Em duas décadas, incontáveis vezes o debate da redução da maioridade penal veio à baila, não raro de forma ingênua e reacionária. Tão frequente quanto são as situações em que, simpáticos ou não ao estatuto, nos sentimos nas baias do fracasso, como se nenhum passo à frente tivesse sido dado até agora. Nessas horas, a tentação é partilhar da ideia de que o ECA, perfeito na forma, ainda não chegou à realidade. Às falas.

O estatuto gerou uma rede – e uma rede que ultrapassa a estrutura formada por conselhos tutelares, casas-lares, promotorias e varas da infância. Para não poucos, esse documento é uma razão de existir, um substitutivo das grandes ideologias. É comum encontrar defensores incontestes do documento – um documento que carregam debaixo do braço e cuja letra sabem de cor. Enfim, poucas causas, na era pós-Muro de Berlim e pós-URSS, despertam tamanha entrega.

Não por menos, a organização social gerada pelo estatuto serve de inspiração para outros movimentos ainda púberes. É o caso da Secretaria Nacional da Juventude, cujos líderes já declararam invejar a estrutura do ECA, planejando pegar carona em seus ganhos. E da recém-criada Lei Maria da Penha. Diz-se que se houvesse na proteção à mulher mecanismos semelhantes aos destinados à infância e à adolescência, seria possível ter mais dados sobre as agressões e mais eficiência na sua punição.

Em suma, os bons ventos deixados pelo ECA sopram sempre.
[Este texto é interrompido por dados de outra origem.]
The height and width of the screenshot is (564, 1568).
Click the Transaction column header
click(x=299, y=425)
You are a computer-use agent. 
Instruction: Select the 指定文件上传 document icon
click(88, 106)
Os maus sopram de vez quando, mas com a força de um tufão. Esta semana, a Gazeta do Povo voltou a publicar reportagem sobre a morosidade do sistema de proteção aos pequenos. Levantamento do Conselho Nacional de Justiça (CNJ) aponta que processos de crimes contra a criança criam mofo e poeira em meio às pilhas de processos judiciais, relegados à desimportância.
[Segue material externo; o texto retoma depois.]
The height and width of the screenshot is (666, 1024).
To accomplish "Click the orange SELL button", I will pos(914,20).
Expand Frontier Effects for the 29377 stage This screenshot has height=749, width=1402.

Quando os processos estão próximos de serem julgados, muitos meninos e meninas já se veem avizinhados do estágio adulto. É grave. A essa altura, milhares perderam a chance de serem adotados, pois a destituição do poder pátrio, condição para que possam recomeçar sua história familiar, demora, literalmente, uma vida até ser julgado.

É de notícias como essa que emana uma certa ressaca em torno do ECA. Respeitado por professores, soletrado por conselheiros tutelares – em sua maioria homens e mulheres das comunidades – o estatuto fracassa justamente onde deveria ser mais respeitado: nas instâncias superiores.

Pode-se alegar que é uma questão estrutural – que outras camadas da sociedade são vitimadas pelo mesmo mal. Mas, com base no próprio estatuto, não se pode conceber que a burocracia da Justiça acentue o problema da infância. Por uma razão prática: porque fere os direitos humanos e porque acentua um dilema que compromete a própria nação.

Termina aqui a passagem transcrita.